■ WRITTEN PROBLEM: Copy out the entries below verbatim, from the line containing "Image resolution: width=505" through the line containing "Looking at the", both lines included, and nothing else.

An excerpt from a dataset
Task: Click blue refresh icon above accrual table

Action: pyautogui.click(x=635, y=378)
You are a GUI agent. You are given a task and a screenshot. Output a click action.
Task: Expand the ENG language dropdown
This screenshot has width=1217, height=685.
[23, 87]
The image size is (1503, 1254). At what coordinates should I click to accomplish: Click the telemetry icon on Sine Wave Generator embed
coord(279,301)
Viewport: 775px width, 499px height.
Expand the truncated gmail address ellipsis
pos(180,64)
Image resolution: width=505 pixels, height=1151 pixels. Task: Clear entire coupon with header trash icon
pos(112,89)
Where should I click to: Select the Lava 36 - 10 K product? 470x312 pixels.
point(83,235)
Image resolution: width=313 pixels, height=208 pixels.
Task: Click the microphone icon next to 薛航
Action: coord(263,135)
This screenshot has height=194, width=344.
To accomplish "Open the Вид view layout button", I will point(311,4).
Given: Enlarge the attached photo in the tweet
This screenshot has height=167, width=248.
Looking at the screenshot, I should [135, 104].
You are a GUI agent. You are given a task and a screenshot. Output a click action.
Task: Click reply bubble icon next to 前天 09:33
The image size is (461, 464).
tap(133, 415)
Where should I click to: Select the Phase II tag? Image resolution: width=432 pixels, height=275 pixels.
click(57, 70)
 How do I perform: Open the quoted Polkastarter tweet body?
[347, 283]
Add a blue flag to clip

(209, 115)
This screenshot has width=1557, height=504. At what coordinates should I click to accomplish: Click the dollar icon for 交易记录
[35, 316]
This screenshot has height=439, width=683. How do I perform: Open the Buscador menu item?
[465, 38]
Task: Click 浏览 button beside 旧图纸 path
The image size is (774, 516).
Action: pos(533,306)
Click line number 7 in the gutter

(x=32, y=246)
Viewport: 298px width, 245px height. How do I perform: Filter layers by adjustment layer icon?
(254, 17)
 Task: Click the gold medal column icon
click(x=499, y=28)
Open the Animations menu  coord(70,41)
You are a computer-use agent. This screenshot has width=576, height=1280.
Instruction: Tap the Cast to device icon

■ FULL OUTPUT:
Image resolution: width=505 pixels, height=1151 pixels. Task: Clear entire coupon with header trash icon
pos(112,89)
Where should I click to: Select the Lava 36 - 10 K product? 470x312 pixels.
point(83,235)
Image resolution: width=313 pixels, height=208 pixels.
Task: Click the microphone icon next to 薛航
Action: coord(263,135)
This screenshot has height=194, width=344.
To accomplish "Open the Вид view layout button", I will point(311,4).
Given: Enlarge the attached photo in the tweet
This screenshot has height=167, width=248.
Looking at the screenshot, I should [135, 104].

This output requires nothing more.